_Dados da tarefa:_
********

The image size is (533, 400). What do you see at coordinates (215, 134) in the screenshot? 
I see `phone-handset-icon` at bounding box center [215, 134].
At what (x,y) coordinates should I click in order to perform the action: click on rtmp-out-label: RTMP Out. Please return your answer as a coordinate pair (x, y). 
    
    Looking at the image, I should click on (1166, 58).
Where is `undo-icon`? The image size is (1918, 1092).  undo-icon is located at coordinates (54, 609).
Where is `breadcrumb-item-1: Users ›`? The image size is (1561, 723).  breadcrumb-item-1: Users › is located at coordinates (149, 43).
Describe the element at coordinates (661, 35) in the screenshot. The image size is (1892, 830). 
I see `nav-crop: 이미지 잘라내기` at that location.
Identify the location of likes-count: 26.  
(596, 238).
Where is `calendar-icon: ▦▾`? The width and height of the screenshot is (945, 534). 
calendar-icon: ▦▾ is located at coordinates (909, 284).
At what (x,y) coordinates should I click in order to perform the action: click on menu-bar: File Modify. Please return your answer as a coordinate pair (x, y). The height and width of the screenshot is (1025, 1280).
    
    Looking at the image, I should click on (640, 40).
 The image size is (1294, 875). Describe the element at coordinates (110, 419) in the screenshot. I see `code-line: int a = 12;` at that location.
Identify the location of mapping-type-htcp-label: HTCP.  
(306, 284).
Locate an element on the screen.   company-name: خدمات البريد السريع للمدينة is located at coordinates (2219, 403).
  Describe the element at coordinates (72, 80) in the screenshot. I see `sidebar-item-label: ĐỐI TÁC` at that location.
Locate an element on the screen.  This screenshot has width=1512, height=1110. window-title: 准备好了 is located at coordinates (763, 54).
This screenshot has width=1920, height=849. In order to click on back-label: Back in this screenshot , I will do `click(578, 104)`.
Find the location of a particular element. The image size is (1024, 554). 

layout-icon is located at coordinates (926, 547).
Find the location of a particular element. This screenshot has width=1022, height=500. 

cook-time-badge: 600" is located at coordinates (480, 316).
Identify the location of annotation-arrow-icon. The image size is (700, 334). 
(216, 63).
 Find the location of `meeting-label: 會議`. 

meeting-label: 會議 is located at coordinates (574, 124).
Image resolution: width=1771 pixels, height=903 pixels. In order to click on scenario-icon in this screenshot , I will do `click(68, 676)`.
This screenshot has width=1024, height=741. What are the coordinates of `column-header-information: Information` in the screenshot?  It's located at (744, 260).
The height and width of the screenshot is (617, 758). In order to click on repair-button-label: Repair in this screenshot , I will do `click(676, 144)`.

********

_Sua tarefa:_ Devolva todas as linhas acima sem nenhuma alteração, da primeira à última.

_Solução da tarefa:_
The image size is (533, 400). What do you see at coordinates (215, 134) in the screenshot? 
I see `phone-handset-icon` at bounding box center [215, 134].
At what (x,y) coordinates should I click in order to perform the action: click on rtmp-out-label: RTMP Out. Please return your answer as a coordinate pair (x, y). 
    
    Looking at the image, I should click on (1166, 58).
Where is `undo-icon`? The image size is (1918, 1092).  undo-icon is located at coordinates (54, 609).
Where is `breadcrumb-item-1: Users ›`? The image size is (1561, 723).  breadcrumb-item-1: Users › is located at coordinates (149, 43).
Describe the element at coordinates (661, 35) in the screenshot. The image size is (1892, 830). 
I see `nav-crop: 이미지 잘라내기` at that location.
Identify the location of likes-count: 26.  
(596, 238).
Where is `calendar-icon: ▦▾`? The width and height of the screenshot is (945, 534). 
calendar-icon: ▦▾ is located at coordinates (909, 284).
At what (x,y) coordinates should I click in order to perform the action: click on menu-bar: File Modify. Please return your answer as a coordinate pair (x, y). The height and width of the screenshot is (1025, 1280).
    
    Looking at the image, I should click on (640, 40).
 The image size is (1294, 875). Describe the element at coordinates (110, 419) in the screenshot. I see `code-line: int a = 12;` at that location.
Identify the location of mapping-type-htcp-label: HTCP.  
(306, 284).
Locate an element on the screen.   company-name: خدمات البريد السريع للمدينة is located at coordinates (2219, 403).
  Describe the element at coordinates (72, 80) in the screenshot. I see `sidebar-item-label: ĐỐI TÁC` at that location.
Locate an element on the screen.  This screenshot has width=1512, height=1110. window-title: 准备好了 is located at coordinates (763, 54).
This screenshot has width=1920, height=849. In order to click on back-label: Back in this screenshot , I will do `click(578, 104)`.
Find the location of a particular element. The image size is (1024, 554). 

layout-icon is located at coordinates (926, 547).
Find the location of a particular element. This screenshot has width=1022, height=500. 

cook-time-badge: 600" is located at coordinates (480, 316).
Identify the location of annotation-arrow-icon. The image size is (700, 334). 
(216, 63).
 Find the location of `meeting-label: 會議`. 

meeting-label: 會議 is located at coordinates (574, 124).
Image resolution: width=1771 pixels, height=903 pixels. In order to click on scenario-icon in this screenshot , I will do `click(68, 676)`.
This screenshot has width=1024, height=741. What are the coordinates of `column-header-information: Information` in the screenshot?  It's located at (744, 260).
The height and width of the screenshot is (617, 758). In order to click on repair-button-label: Repair in this screenshot , I will do `click(676, 144)`.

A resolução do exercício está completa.